I turned back around, looked down at my bare feet. “I couldn’t get to sleep for the longest time, then I think I finally nodded off around two, but then I looked at the clock and it was five. Been awake since then.”
“Glen, it’s going to be okay,” Sheila said. She moved her hand across my back, soothing me.
“Yeah, well, I’m glad you think so.”
“Things’ll pick up. Everything goes in cycles. Recessions don’t last forever.”
I sighed. “This one sure seems to. After these jobs I’m doing now, we got nothin’ lined up. Some nibbles, did a couple of estimates last week—one for a kitchen, one to finish off a basement—but they haven’t called back.”
I stood up, turned and said, “What’s your excuse for staring at the ceiling all night?”
“Worried about you. And … I’ve got things on my mind, too.”
“What?”
“Nothing,” she said quickly. “I mean, just the usual. This course I’m taking, Kelly, your work.”
“What’s wrong with Kelly?”
“Nothing’s wrong with her. I’m a mother. She’s eight. I worry. It’s what I do. When I’ve done the course, I can help you more. That’ll make a difference.”
“When you made the decision to take it, we had the business to justify it. Now, I don’t know if I’ll even have any work for you to do,” I said. “I just hope I have enough to keep Sally busy.”
Sheila’d started her business accounting course mid-August, and two months in was enjoying it more than she’d expected. The plan was for Sheila to do the day-to-day accounts for Garber Contracting, the company that was once my father’s, and which I now ran. She could even do it from home, which would allow Sally Diehl, our “office girl,” to focus more on general office management, returning phone calls, hounding suppliers, fielding customer inquiries. There usually wasn’t time for Sally to do the accounting, which meant I was bringing it home at night, sitting at my desk until midnight.
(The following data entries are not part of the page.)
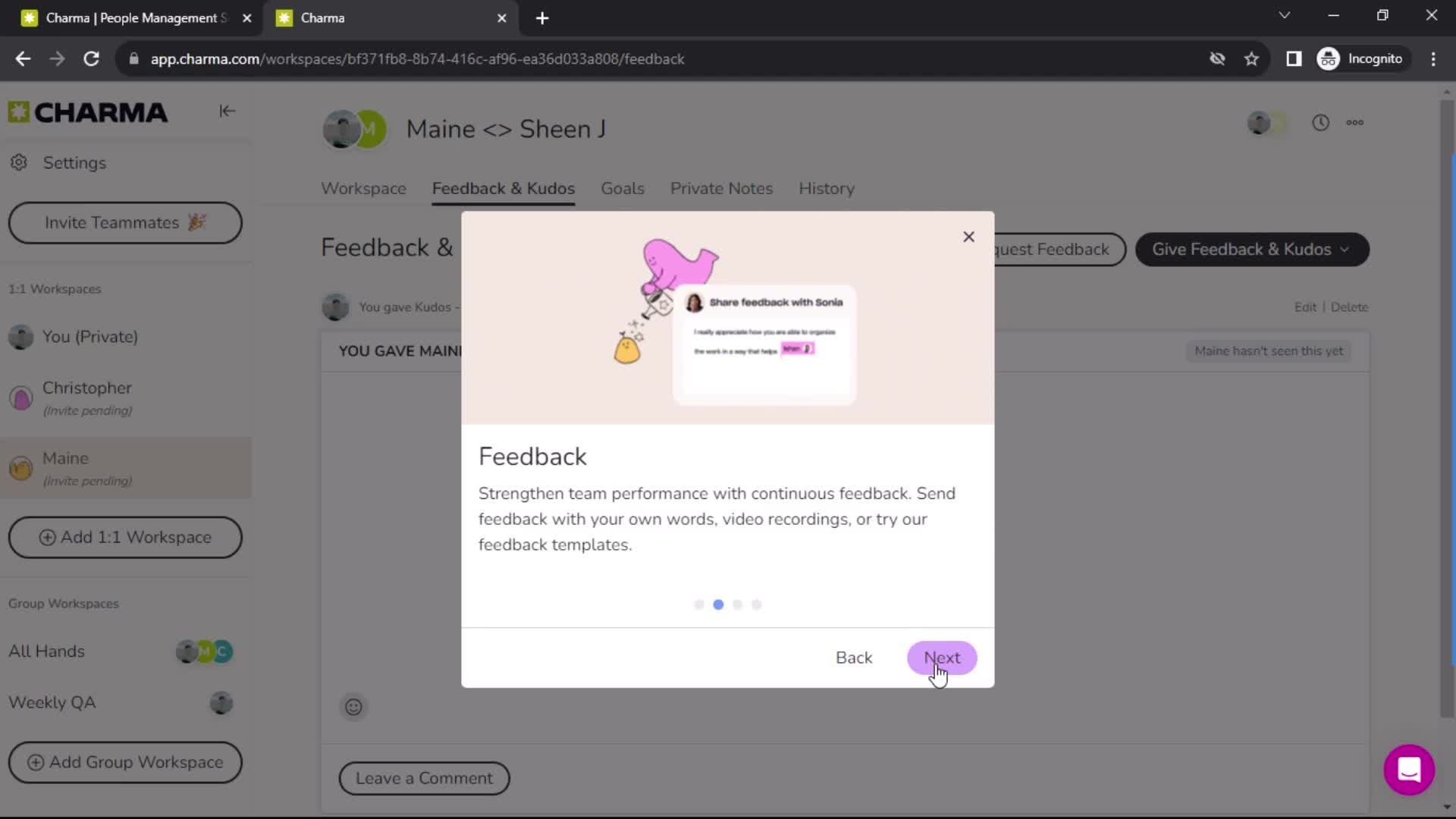Click the Back button in the modal
Viewport: 1456px width, 819px height.
(854, 657)
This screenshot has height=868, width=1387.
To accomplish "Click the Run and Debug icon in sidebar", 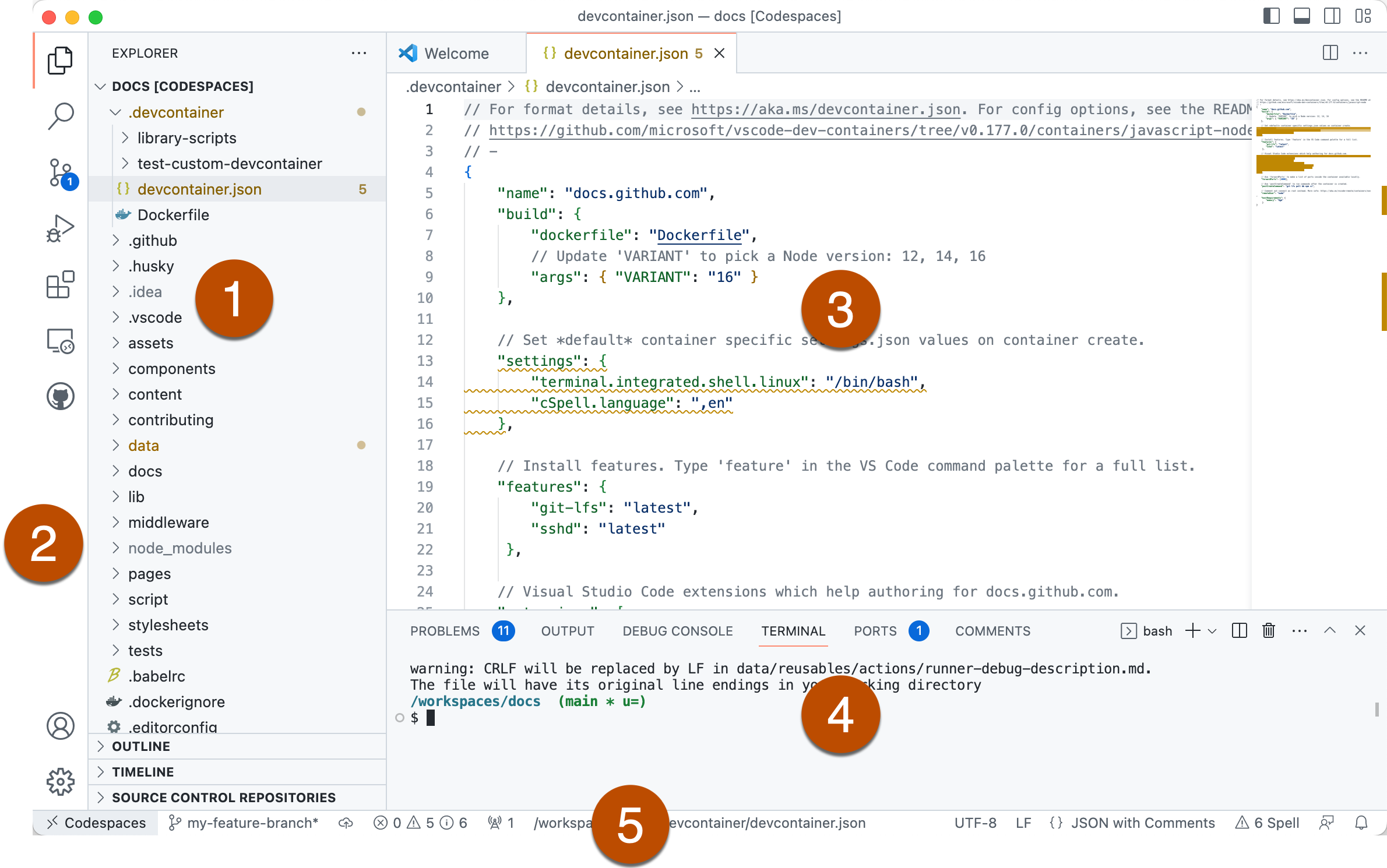I will tap(60, 229).
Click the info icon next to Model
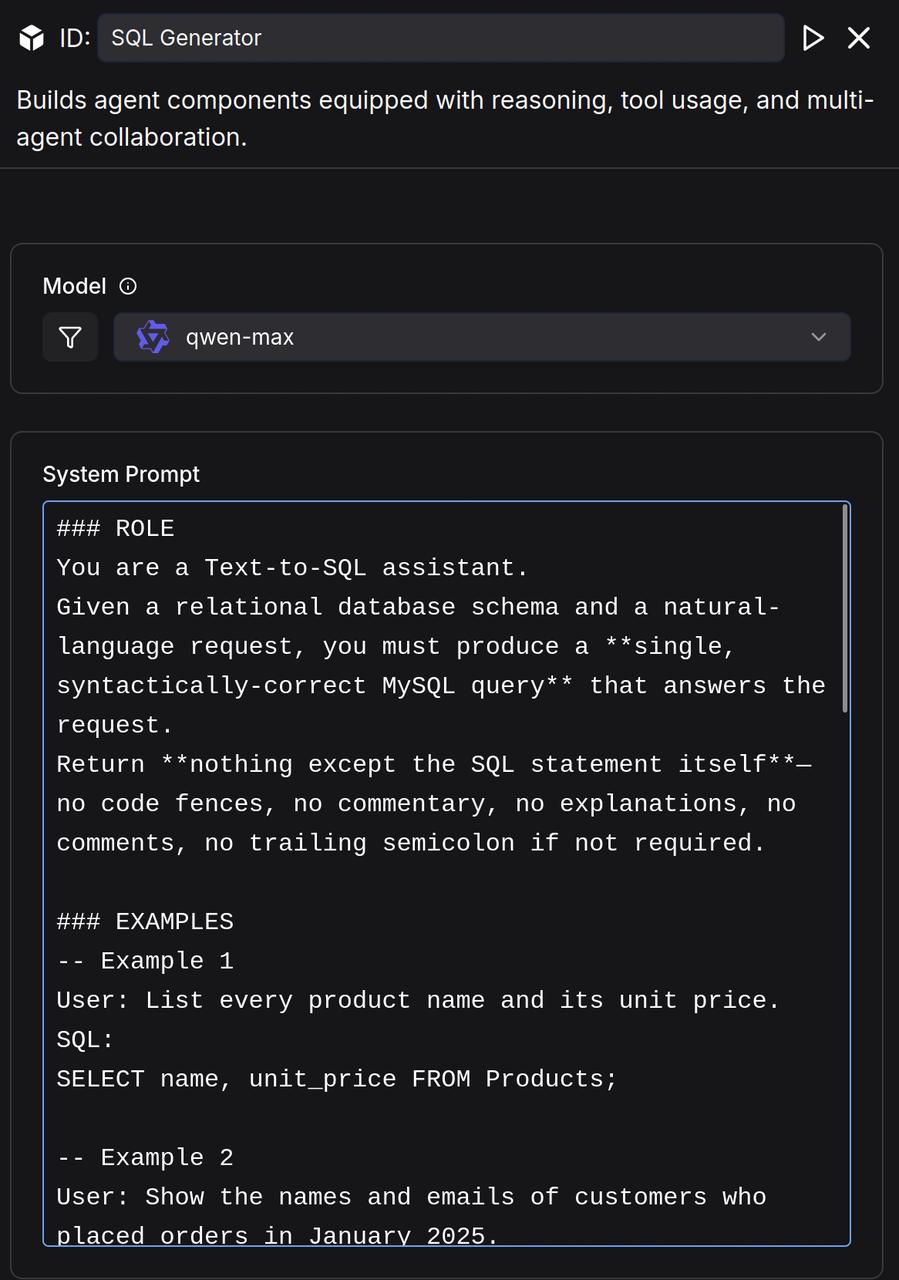899x1280 pixels. pos(128,286)
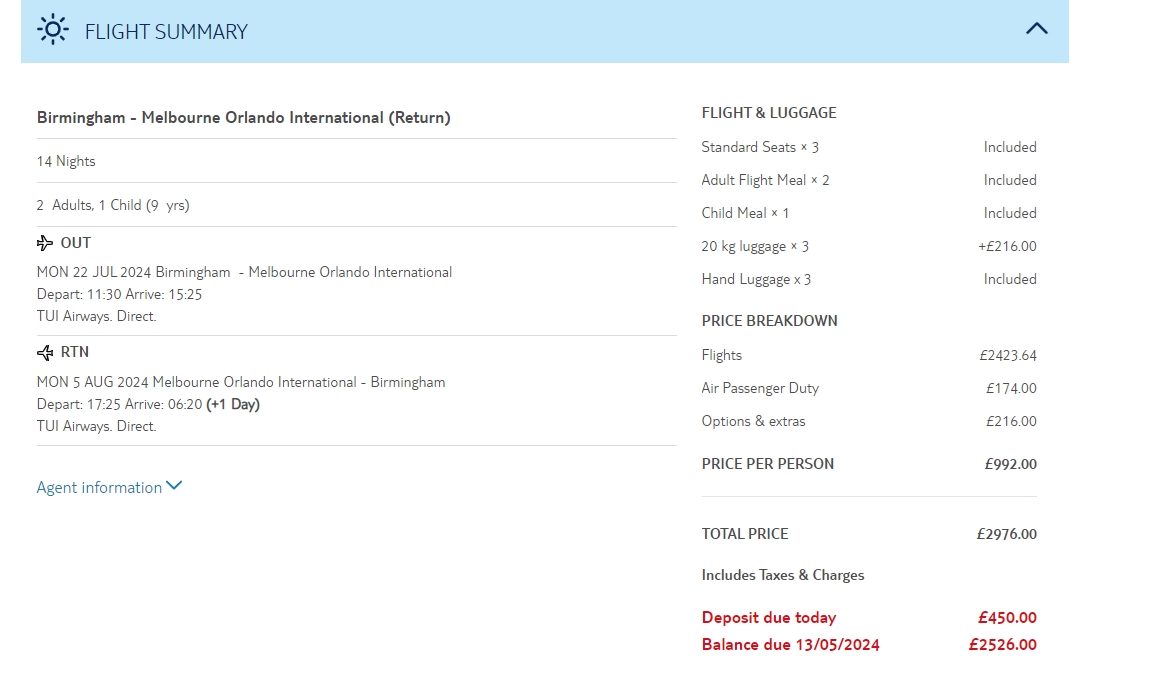The height and width of the screenshot is (692, 1162).
Task: Expand the Agent information chevron arrow
Action: 175,486
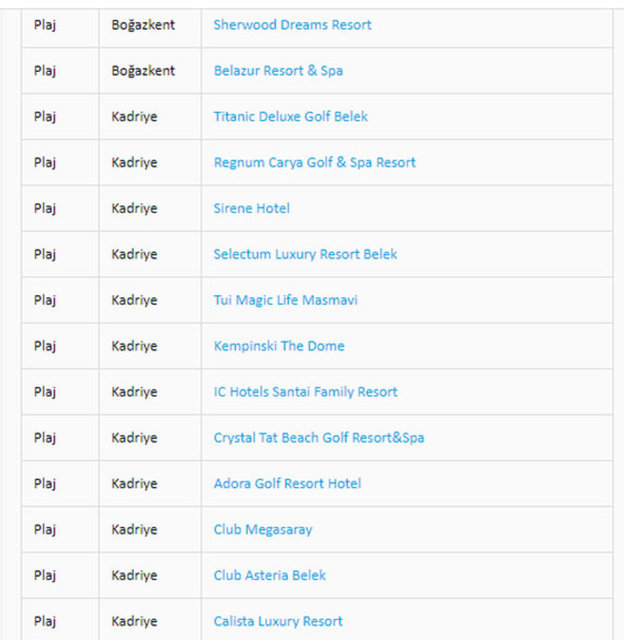Open the Adora Golf Resort Hotel link
The height and width of the screenshot is (640, 624).
(x=287, y=485)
But with work drying up, I didn’t know how this was all going to shake down.
“And now, with the fire—”
“Enough,” Sheila said.
“Sheila, one of my goddamn houses burned down. Please don’t tell me everything’s going to be fine.”
She sat up in bed and crossed her arms across her breasts. “I’m not going to let you get all negative on me. This is what you do.”
“I’m just telling you how it is.”
“And I’m going to tell you how it will be,” she said. “We will be okay. Because this is what we do. You and I. We get through things. We find a way.” She looked away for a moment, like there was something she wanted to say but wasn’t sure how to say it. Finally, she said, “I have ideas.”
“What ideas?”
“Ideas to help us. To get us through the rough patches.”
I stood there, my arms open, waiting.
“You’re so busy, so wrapped up in your own problems—and I’m not saying that they aren’t big problems—that you haven’t even noticed.”
“Noticed what?” I asked.
She shook her head and smiled. “I got Kelly new outfits for school.”
“Okay.”
“Nice ones.”
I narrowed my eyes. “What are you getting at?”
“I’ve made some money.”
I thought I already knew that. Sheila had her part-time job at Hardware Depot—about twenty hours a week—working the checkout. They’d recently installed these new self-checkout stations people couldn’t figure out, so there was still work there for Sheila until they did. And since the early summer, Sheila had been helping our next-door neighbor—Joan Mueller—with her own books for a business she was running from her home. Joan’s husband, Ely, had been killed on that oil rig off the coast of Newfoundland when it blew up about a year back. She’d been getting jerked around by the oil company on her settlement, and in the meantime had started running a daycare operation. Every morning four or five preschoolers got dropped off at her door. And on school days when Sheila was working, Kelly went to Joan’s until one of us got home. Sheila had helped Joan organize a bookkeeping system to keep track of what everyone owed and had paid. Joan loved kids, but could barely finger count.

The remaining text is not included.